After accumulating an order book of $1 billion, the $400 million five-year tranche priced to yield at 4.713%, a launch spread of 58bp over Treasuries and 28.125bp over Libor. The $600 million 10-year tranche attracted an order book of $1.3 billion and priced to yield at 5.157% a launch spread of 79bp over Treasuries or 38.5bp over Libor. At the time, this represented the tightest ever pricing by a Korean entity in the five and 10 year space. Barclays, Citigroup and Credit Suisse First Boston were the lead managers.

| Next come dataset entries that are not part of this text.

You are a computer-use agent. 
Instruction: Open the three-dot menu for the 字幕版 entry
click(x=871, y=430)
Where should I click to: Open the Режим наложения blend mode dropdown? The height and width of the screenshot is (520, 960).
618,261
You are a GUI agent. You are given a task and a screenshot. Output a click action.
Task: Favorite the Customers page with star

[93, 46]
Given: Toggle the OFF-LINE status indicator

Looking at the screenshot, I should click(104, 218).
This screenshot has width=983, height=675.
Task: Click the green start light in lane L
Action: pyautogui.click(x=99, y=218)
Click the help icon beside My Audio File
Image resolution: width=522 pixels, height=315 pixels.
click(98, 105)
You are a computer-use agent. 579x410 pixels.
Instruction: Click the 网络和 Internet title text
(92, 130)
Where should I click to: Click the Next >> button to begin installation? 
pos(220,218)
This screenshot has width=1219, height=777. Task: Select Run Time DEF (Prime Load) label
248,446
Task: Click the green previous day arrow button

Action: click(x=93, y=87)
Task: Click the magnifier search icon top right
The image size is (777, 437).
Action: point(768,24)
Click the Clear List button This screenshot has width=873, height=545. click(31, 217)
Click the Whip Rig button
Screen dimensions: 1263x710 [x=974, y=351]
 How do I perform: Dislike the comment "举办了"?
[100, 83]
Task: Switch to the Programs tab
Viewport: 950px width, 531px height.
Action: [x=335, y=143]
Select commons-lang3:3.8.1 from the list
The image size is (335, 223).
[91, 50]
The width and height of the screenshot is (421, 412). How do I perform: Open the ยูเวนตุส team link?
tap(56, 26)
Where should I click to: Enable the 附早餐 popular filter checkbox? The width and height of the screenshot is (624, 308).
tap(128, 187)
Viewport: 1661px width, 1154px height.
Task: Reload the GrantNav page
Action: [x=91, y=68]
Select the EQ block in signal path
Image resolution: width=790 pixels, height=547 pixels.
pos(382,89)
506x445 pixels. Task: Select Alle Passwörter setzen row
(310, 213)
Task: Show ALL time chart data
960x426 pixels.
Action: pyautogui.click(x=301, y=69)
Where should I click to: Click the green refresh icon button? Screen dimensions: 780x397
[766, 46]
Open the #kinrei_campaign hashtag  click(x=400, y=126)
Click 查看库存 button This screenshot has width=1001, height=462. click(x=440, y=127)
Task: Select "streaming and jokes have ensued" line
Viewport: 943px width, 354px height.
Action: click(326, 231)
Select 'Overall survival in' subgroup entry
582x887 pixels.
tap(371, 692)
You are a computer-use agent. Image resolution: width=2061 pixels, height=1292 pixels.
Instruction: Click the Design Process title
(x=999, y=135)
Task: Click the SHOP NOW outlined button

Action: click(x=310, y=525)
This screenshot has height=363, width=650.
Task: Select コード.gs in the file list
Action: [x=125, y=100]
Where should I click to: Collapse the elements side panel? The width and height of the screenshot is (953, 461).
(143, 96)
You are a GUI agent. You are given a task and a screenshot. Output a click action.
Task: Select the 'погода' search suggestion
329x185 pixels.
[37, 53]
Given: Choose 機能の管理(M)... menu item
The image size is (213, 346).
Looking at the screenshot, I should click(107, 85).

The new deal will hope to emulate the success of Kexim's most recent deal, a $500 million five-year FRN priced in mid-November. That deal priced at 24bp over Libor, becoming the first Korean issuer to break through the 25bp barrier. Credit Suisse, HSBC and UBS led the deal.
It is currently bid at about 23bp over.
Based on Kexim's typical annual financing requirements and its upcoming redemption schedule in 2006, it is expected that the quasi-sovereign will seek to raise upwards of $3 billion in issuance from the debt capital markets this year.